Nazar Ber Kadem Ne Demek? Tasavvufta Nazar Ber Kadem'in Anlamı Nedir?

Nakşibendiyye tarîkatinde seyr u sülûkün temel kâideleri arasında yer alan "Nazar ber kadem" ne demektir? Kelime anlamı nedir?

Tasavvuf bir ahlak eğitimidir. Bu eğitimin adı seyr u sülûktür. “Seyr” lügatte gezmek, “sülûk” de yürümek ve gitmek demektir. Tasavvuf kavramı olarak “seyr” sâlikin cehaletten ilme, kötü ve çirkin huylardan güzel ahlaka, kendi varlığından Hakk’a doğru hareket edip yürümesidir. Sülûk ise, tasavvuf yoluna girmiş kişiyi Hakk’a vuslata hazırlayan ahlakî eğitimdir. Başlangıcı “tevbe”, sonu da Hakk’ın hoşnutluğu ve sevgisine erme eylemidir. Bir başka ifadeyle seyr u sülûk, tasavvuf ve tarikata giren kimsenin manevi makamlarını tamamlayıncaya kadar geçirdiği safhaların bütününe verilen addır.

NAZAR BER KADEM NE DEMEK?

Abdülhâlık Gucdüvânî Hazretleri’nin ortaya koyduğu onbir esas, Nakşibendiyye tarîkatinde seyr u sülûkün temel kâideleri olarak kabûl edilmiştir. Kelimât-ı kudsiyye diye isimlendirilen bu kâideler şunlardır:

  1. Hûş der dem
  2. Nazar ber kadem
  3. Sefer der vatan
  4. Halvet der encümen
  5. Yâd kerd
  6. Bâz geşt
  7. Nigâh dâşt
  8. Yâd dâşt
  9. Vuk¯uf-i zamânî
  10. Vuk¯uf-i adedî
  11. Vuk¯uf-i kalbî

Nazar Ber Kadem Kısaca

Gözün ayak ucuna bakması, ayak ucuna bakarak yürümek demektir.

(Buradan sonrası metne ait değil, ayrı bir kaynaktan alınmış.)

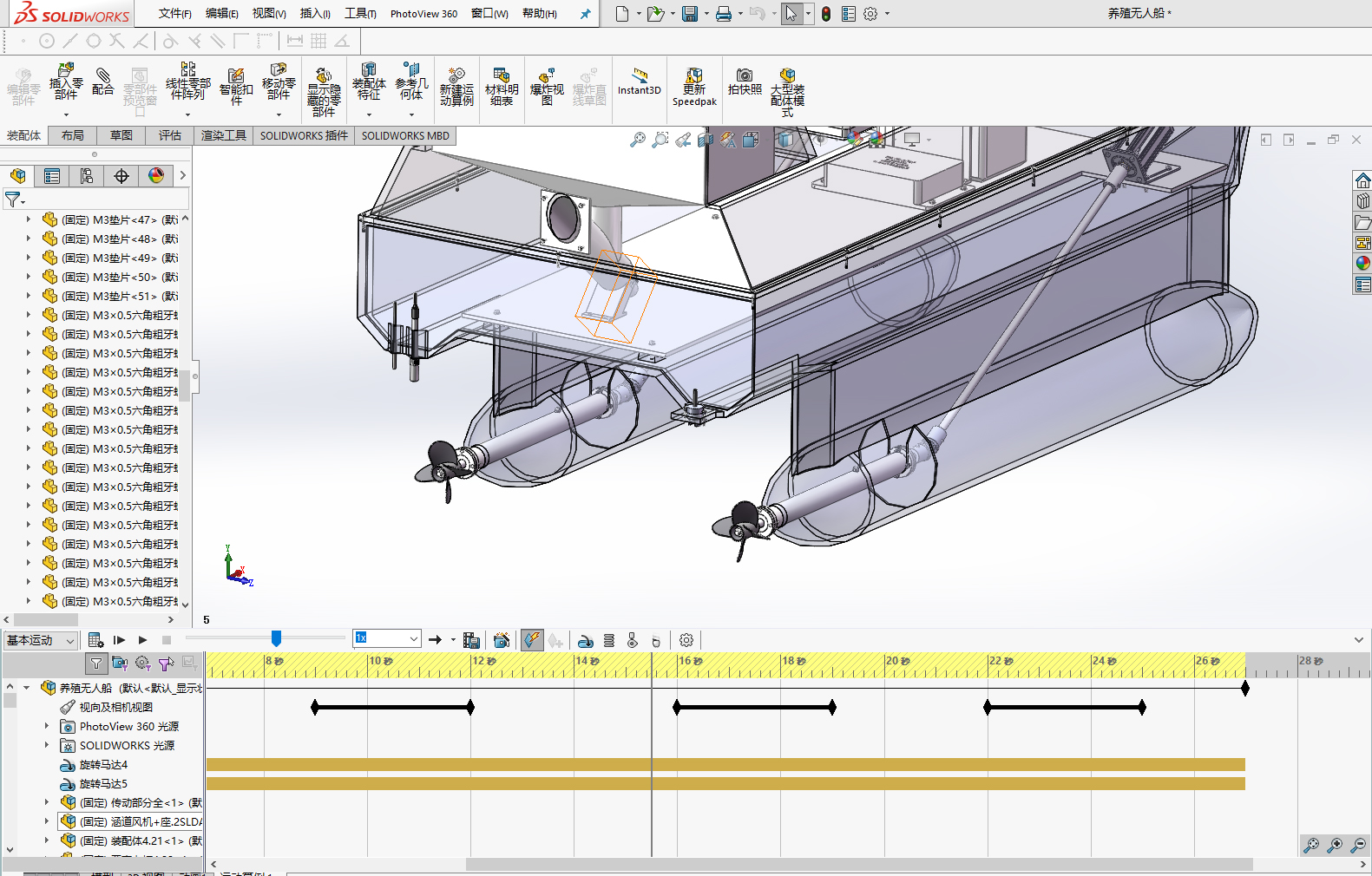Click the keyframe diamond at 26 seconds

point(1245,689)
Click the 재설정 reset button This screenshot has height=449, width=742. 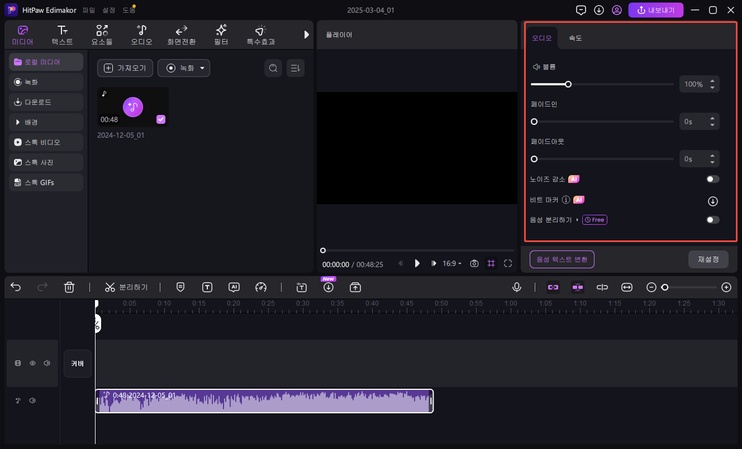(708, 259)
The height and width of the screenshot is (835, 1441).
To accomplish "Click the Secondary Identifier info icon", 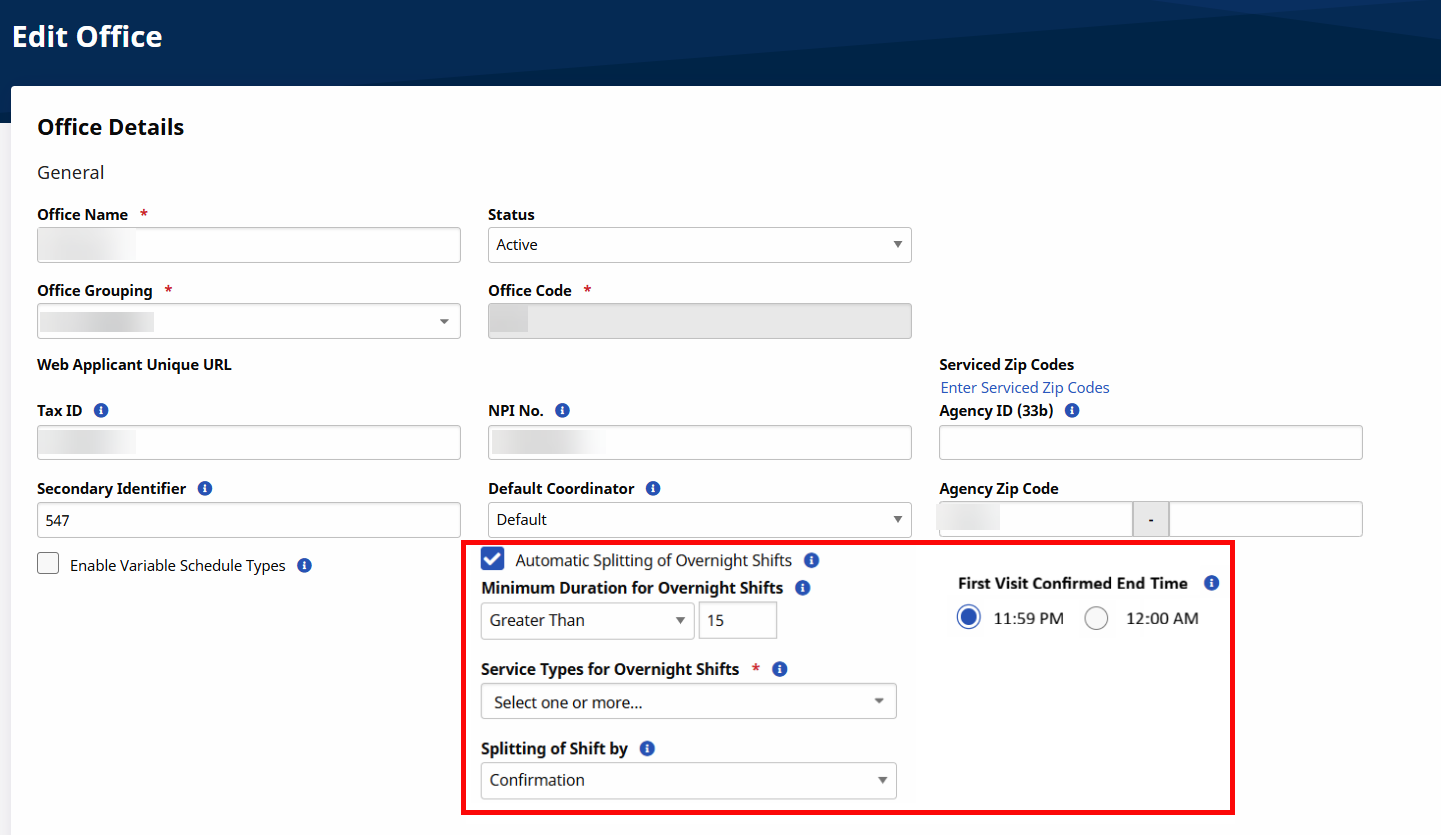I will coord(205,489).
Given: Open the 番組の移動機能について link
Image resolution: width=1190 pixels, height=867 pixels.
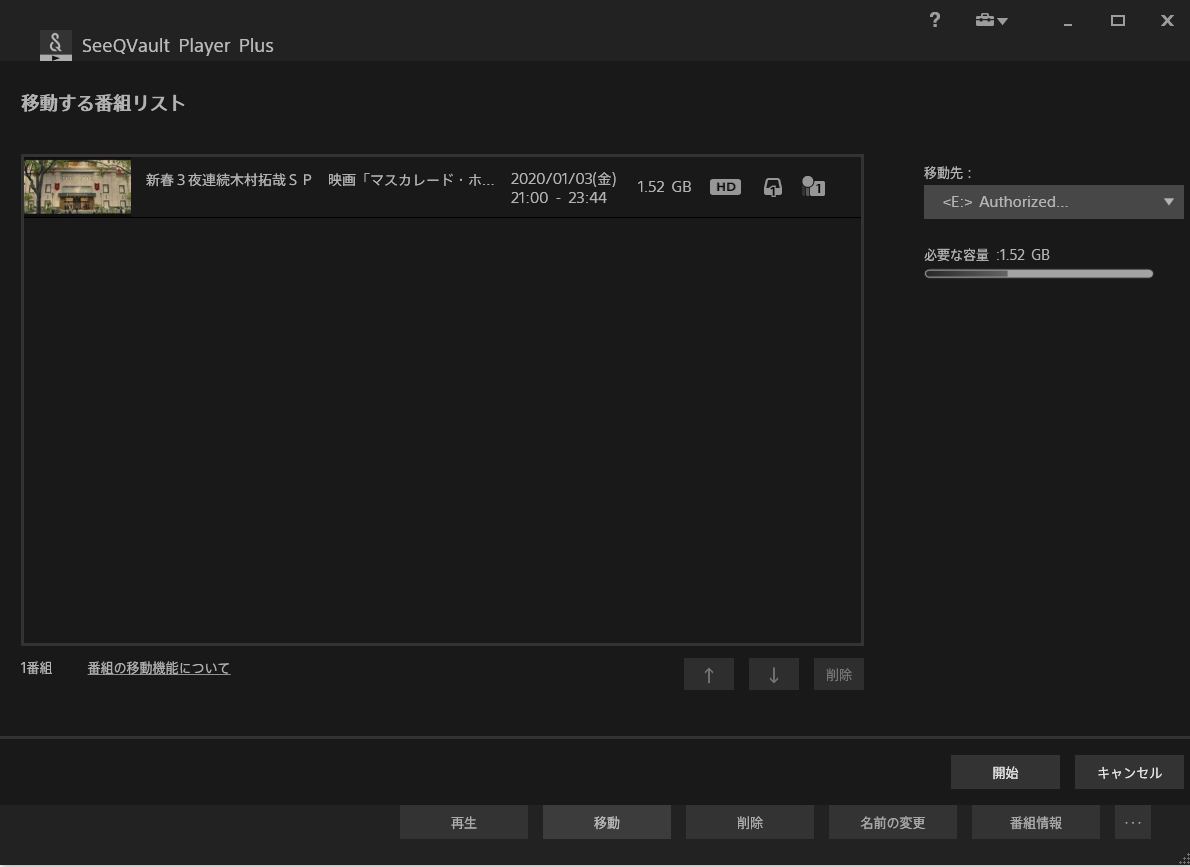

Yürürken gaflete sebep olacak herhangi bir şeyi görmemek için önüne (ayak ucuna) bakmak. Zira kalbi en çok perdeleyen şey, gözden gönle akseden lüzumsuz ve menfî sûretlerdir.

Ayrıca ayak ucuna bakarak yürümekte; gözü haramdan korumak, edep, hayâ, tevâzû ve Sünnet’e bağlılık fazîletleri vardır.

Nazar Ber Kadem'in Anlamı Nedir?

Sâlik, gözünün ve ona bağlı olarak da gönlünün etrafa fazlaca takılıp kalmaması için, yolda ayaklarının ucuna bakarak yürümelidir. Çünkü lüzûmunu aşan mâsivâ alâkaları, kalbî huzûru dağıtır, Hak ile araya perde olur.

Hadd-i zâtında bu usûl, Hazret-i Peygamber -sallâllâhu aleyhi ve sellem-’in yürüyüş tarzını tatbikten ibârettir. Rasûl-i Ekrem -sallâllâhu aleyhi ve sellem- Efendimiz, yürürken gerekmedikçe etrafına bakınmaz, umûmiyetle ayaklarının ucuna bakarak, sanki yokuştan iniyormuş gibi serî ve vakarlı yürürlerdi. Yâni bu prensip, Allah Rasûlü -sallâllâhu aleyhi ve sellem-’in örnek ahlâkından muktebestir.

Hakîkaten göz nereye bakarsa, gönül de oraya akar. Gözün âdetâ bir kamera gibi çektiği filimler, kalbi çoğu zaman lüzûmsuz yere meşgul eder. Bu bakışlar gönül arşivinde lüzûmsuz yer işgâl eder. Bu sebeple gönlün dağınıklıktan ve perişanlıktan sâlim kalabilmesi, bir bakıma oraya akseden görüntülerin keyfiyetine bağlıdır.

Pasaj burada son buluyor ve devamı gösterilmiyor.